## Work instructions
Reproduce each of the following lines word for word, without changing anything.

## Given information
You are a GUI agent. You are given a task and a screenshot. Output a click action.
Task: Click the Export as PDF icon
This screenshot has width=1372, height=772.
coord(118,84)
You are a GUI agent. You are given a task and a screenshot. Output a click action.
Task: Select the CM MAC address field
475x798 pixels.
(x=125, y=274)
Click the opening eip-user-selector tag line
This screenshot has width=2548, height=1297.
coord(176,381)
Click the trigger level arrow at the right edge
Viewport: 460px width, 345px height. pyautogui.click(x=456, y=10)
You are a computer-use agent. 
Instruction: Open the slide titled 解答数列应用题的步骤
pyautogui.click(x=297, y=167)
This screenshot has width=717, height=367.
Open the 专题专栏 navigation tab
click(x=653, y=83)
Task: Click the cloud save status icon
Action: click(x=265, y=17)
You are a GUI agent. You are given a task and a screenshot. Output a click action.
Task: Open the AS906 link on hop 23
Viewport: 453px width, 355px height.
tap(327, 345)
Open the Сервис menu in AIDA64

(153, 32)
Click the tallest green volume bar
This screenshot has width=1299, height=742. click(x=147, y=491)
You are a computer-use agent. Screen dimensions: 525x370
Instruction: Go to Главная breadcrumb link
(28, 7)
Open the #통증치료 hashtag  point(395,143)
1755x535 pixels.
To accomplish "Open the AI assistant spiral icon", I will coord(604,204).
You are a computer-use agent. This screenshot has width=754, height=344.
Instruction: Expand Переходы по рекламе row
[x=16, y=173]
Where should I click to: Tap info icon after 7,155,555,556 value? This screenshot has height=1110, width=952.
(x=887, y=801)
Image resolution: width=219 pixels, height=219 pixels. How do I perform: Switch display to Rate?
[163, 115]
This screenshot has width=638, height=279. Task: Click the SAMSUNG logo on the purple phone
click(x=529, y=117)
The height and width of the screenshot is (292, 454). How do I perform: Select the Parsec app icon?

## Answer to the task
You are a GUI agent. You are given a task and a screenshot. Output a click action.
Task: Click the Export as PDF icon
This screenshot has width=1372, height=772.
coord(118,84)
You are a GUI agent. You are given a task and a screenshot. Output a click action.
Task: Select the CM MAC address field
475x798 pixels.
(x=125, y=274)
Click the opening eip-user-selector tag line
This screenshot has width=2548, height=1297.
coord(176,381)
Click the trigger level arrow at the right edge
Viewport: 460px width, 345px height. pyautogui.click(x=456, y=10)
You are a computer-use agent. 
Instruction: Open the slide titled 解答数列应用题的步骤
pyautogui.click(x=297, y=167)
This screenshot has width=717, height=367.
Open the 专题专栏 navigation tab
click(x=653, y=83)
Task: Click the cloud save status icon
Action: click(x=265, y=17)
You are a GUI agent. You are given a task and a screenshot. Output a click action.
Task: Open the AS906 link on hop 23
Viewport: 453px width, 355px height.
tap(327, 345)
Open the Сервис menu in AIDA64

(153, 32)
Click the tallest green volume bar
This screenshot has width=1299, height=742. click(x=147, y=491)
You are a computer-use agent. Screen dimensions: 525x370
Instruction: Go to Главная breadcrumb link
(28, 7)
Open the #통증치료 hashtag  point(395,143)
1755x535 pixels.
To accomplish "Open the AI assistant spiral icon", I will coord(604,204).
You are a computer-use agent. This screenshot has width=754, height=344.
Instruction: Expand Переходы по рекламе row
[x=16, y=173]
Where should I click to: Tap info icon after 7,155,555,556 value? This screenshot has height=1110, width=952.
(x=887, y=801)
Image resolution: width=219 pixels, height=219 pixels. How do I perform: Switch display to Rate?
[163, 115]
This screenshot has width=638, height=279. Task: Click the SAMSUNG logo on the purple phone
click(x=529, y=117)
The height and width of the screenshot is (292, 454). How do I perform: Select the Parsec app icon?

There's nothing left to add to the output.